Martin Luminet, dans le chant de bataille
À 35 ans, le chanteur et compositeur lyonnais Martin Luminet sillonne les routes de France, en tournée pour son tout premier album, Deuil(s). Un disque aux sonorités mélancoliques, teintées à la fois de rap et de chanson française, dans lequel il dévoile une sensibilité rare et lumineuse. Rencontre avec un amoureux des mots, dont on n’a pas fini d’entendre parler.
Par Mathilde Beaugé
Notre rencontre avec Martin Luminet
On s’est donné rendez-vous dans une toute nouvelle pâtisserie lyonnaise. Manger, c’est quelque chose d’important pour vous ?
« Mon grand-père était chocolatier donc c’est quelque chose d’un peu sacralisé. Le chocolat était central dans sa vie et celle de notre famille. La bouffe a une place importante pour moi car le repas était le seul moment de la journée où on se retrouvait tous ensemble. J’ai grandi entre la chocolaterie de mon grand-père et la pâtisserie de ma grand-mère. Ce sont des gens qui ne parlaient pas beaucoup mais ils mettaient beaucoup d’amour dans leurs plats.
Vous avez grandi à Saint-Bonnet-de-Mure, quels souvenirs en gardez-vous ?
Quand j’étais petit, il n’y avait aucune activité culturelle. Pas de cinéma, pas de salle de concert… On sentait qu’il n’y avait pas eu de politique à ce niveau-là, contrairement à Bron avec le cinéma Les Alizés ou l’espace Albert-Camus. Quand l’émancipation ne se fait pas par l’art, elle se fait davantage par le sport. Alors, je faisais du basket de manière effrénée, sans vraiment savoir pourquoi.
Quand je suis né, mon grand-père commençait à avoir un certain âge et à réfléchir à ce qui allait se passer après lui. On a projeté très rapidement que j’allais être le repreneur de la chocolaterie. Très vite, tout a été écrit et dessiné. Le basket, c’était pareil. Des membres de ma famille avaient fait carrière dans le basket et on m’y a mis aussi. Ce truc tracé n’a jamais été remis en question pendant toute mon enfance et mon adolescence, jusqu’à ce que je commence à faire de la musique à 18 ans. À ce moment-là, j’ai réalisé que c’était une prison dorée.
« Quand tu passes 18 piges à côté de tes émotions et que tu t’autorises enfin à les considérer, c’est tout un barrage qui cède »
· · · ·
> _Travail à faire_:
(1) Comment traduire en anglais la phrase « Le chocolat était central dans sa vie et celle de notre famille. », tirée de l'entretien avec Martin Luminet ?
(2) Pouvez-vous poursuivre l'entretien avec Martin Luminet à la suite de sa dernière phrase ?

> _Données enregistrées_:
· · · ·
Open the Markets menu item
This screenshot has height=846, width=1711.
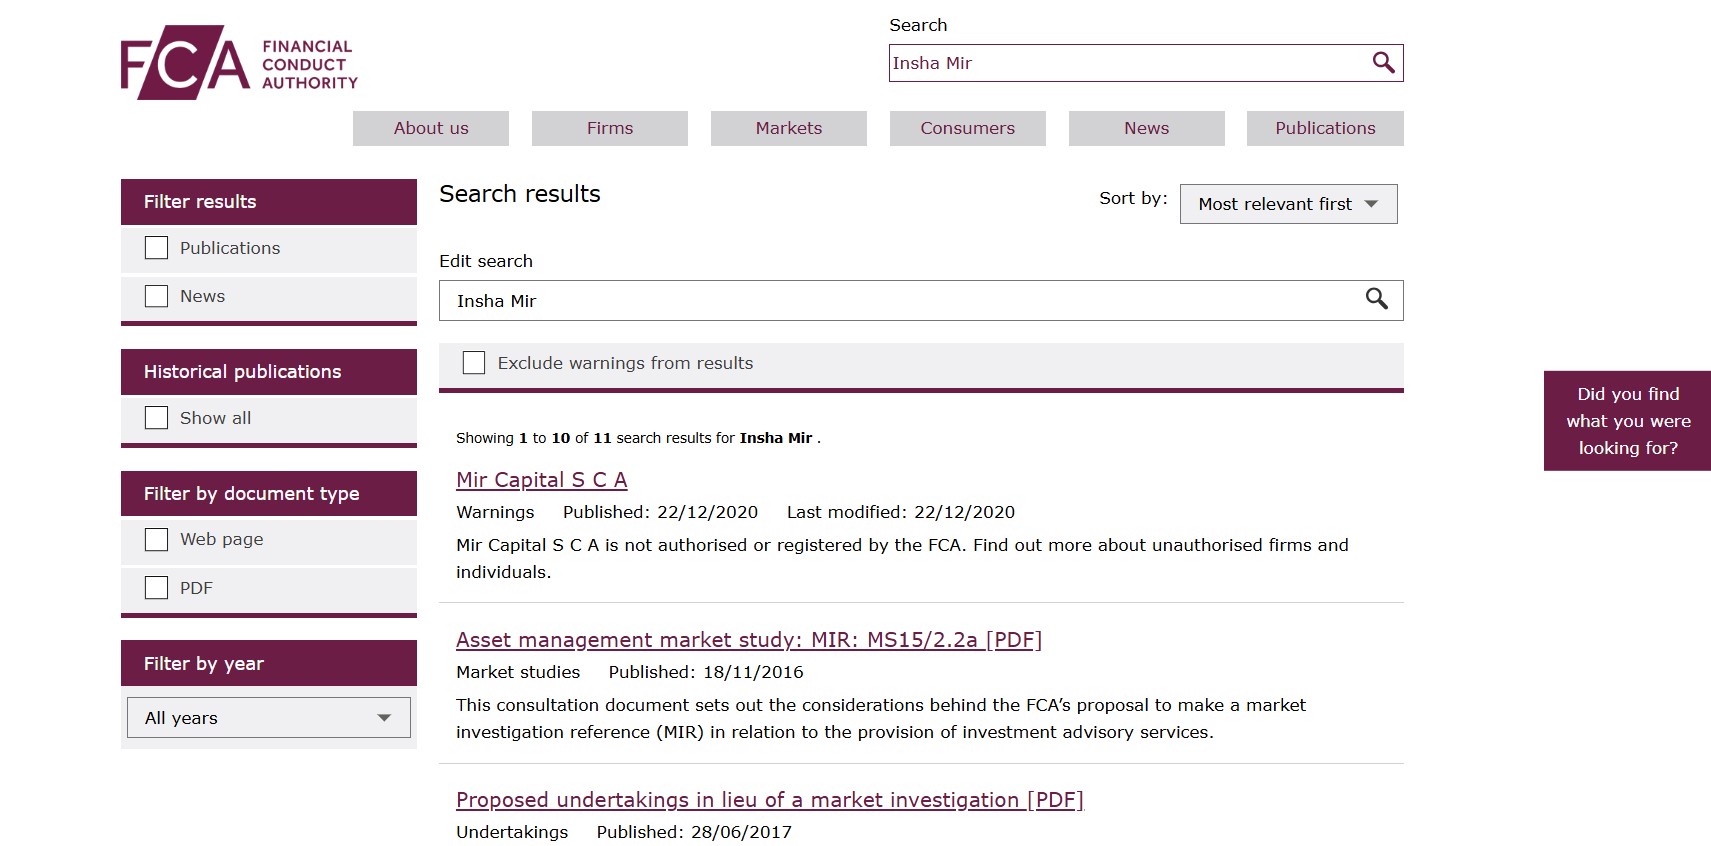pyautogui.click(x=789, y=128)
· · · ·
> _En réponse_:
(1) Chocolate was central to his life and to our family's.

(2)
Comment la musique est-elle entrée dans votre vie ?
Avec mes copains de lycée, on avait pris le parti de faire tous les sports possibles. L’année du bac, les garçons ont décidé de faire de la musique. Ils ont tous tiré au sort un instrument, mais moi, ça ne m’avait jamais traversé l’esprit de faire de la musique. Je n’avais aucune culture musicale, mes parents écoutaient Alain Souchon et Laurent Voulzy pour faire passer les voyages mais sans plus. Au début, j’allais assister aux répétitions de mes copains, mais sans y prendre part. Je les voyais se dévoiler intimement, se dire de plus en plus de choses. C’est assez rare pour des gars de se mettre à nu. Je les voyais éclore, je trouvais ça hyper beau et j’ai eu peur de passer à côté de quelque chose.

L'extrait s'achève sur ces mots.